Starting at the first line of the data below, retype every line up to and including the one containing "1456x815 pixels.".

Saved entries:
-*-
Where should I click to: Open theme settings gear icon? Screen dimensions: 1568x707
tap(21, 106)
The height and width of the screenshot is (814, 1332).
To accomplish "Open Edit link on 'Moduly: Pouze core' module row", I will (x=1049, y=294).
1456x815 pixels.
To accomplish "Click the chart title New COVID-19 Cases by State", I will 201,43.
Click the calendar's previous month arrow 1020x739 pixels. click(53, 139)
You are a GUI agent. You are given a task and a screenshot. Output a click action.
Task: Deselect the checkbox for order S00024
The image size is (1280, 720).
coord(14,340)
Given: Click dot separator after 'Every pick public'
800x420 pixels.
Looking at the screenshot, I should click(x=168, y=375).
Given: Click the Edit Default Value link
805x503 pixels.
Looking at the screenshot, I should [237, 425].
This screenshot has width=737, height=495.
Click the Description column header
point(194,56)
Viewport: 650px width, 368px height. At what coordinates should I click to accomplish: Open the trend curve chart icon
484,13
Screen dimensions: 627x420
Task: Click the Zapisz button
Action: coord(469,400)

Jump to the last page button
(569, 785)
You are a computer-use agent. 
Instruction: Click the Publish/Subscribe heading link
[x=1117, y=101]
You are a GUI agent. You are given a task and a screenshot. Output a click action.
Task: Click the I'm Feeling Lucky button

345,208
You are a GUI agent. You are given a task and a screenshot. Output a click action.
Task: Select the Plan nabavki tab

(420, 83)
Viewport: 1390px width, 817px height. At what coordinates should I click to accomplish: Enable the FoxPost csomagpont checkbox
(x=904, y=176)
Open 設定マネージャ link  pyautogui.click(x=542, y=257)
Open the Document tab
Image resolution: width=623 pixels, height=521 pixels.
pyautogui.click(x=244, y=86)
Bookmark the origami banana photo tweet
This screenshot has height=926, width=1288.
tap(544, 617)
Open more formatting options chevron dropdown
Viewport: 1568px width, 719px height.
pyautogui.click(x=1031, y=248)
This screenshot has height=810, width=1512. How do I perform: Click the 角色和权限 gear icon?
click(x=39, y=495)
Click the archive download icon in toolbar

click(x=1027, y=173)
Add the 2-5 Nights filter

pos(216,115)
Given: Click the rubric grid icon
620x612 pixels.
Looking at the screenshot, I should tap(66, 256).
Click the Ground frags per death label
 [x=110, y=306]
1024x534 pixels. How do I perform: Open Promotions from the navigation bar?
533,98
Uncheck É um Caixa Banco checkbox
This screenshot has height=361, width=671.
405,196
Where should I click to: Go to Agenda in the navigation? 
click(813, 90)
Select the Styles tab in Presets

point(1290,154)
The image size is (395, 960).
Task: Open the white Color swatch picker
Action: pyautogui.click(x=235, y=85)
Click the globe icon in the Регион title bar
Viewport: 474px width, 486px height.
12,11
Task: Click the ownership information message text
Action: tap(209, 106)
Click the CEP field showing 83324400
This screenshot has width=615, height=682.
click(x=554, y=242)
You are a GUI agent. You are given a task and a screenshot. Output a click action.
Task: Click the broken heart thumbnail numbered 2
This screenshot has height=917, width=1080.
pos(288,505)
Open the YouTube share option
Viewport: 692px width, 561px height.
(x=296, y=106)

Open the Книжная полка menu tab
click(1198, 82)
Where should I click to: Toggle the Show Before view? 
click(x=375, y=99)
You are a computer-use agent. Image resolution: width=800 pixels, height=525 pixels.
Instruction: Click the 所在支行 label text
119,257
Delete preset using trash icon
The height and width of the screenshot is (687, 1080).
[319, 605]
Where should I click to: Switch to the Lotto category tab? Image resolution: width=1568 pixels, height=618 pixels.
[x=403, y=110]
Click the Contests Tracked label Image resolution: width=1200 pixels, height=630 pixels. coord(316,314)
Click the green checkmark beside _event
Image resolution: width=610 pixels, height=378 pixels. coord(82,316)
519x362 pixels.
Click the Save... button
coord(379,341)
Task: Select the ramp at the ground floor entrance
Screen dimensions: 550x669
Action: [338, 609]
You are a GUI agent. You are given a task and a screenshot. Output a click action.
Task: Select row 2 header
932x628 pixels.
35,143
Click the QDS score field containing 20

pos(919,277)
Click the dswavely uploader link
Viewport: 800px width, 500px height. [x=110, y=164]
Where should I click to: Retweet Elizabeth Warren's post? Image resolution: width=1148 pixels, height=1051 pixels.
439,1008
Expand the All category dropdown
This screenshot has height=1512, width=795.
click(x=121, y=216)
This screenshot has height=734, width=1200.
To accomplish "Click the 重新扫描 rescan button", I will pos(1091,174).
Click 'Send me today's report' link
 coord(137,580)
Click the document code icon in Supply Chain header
-*-
▶ _WRITTEN REPLY_:
Where should I click to: Open theme settings gear icon? Screen dimensions: 1568x707
tap(21, 106)
The height and width of the screenshot is (814, 1332).
To accomplish "Open Edit link on 'Moduly: Pouze core' module row", I will (x=1049, y=294).
1456x815 pixels.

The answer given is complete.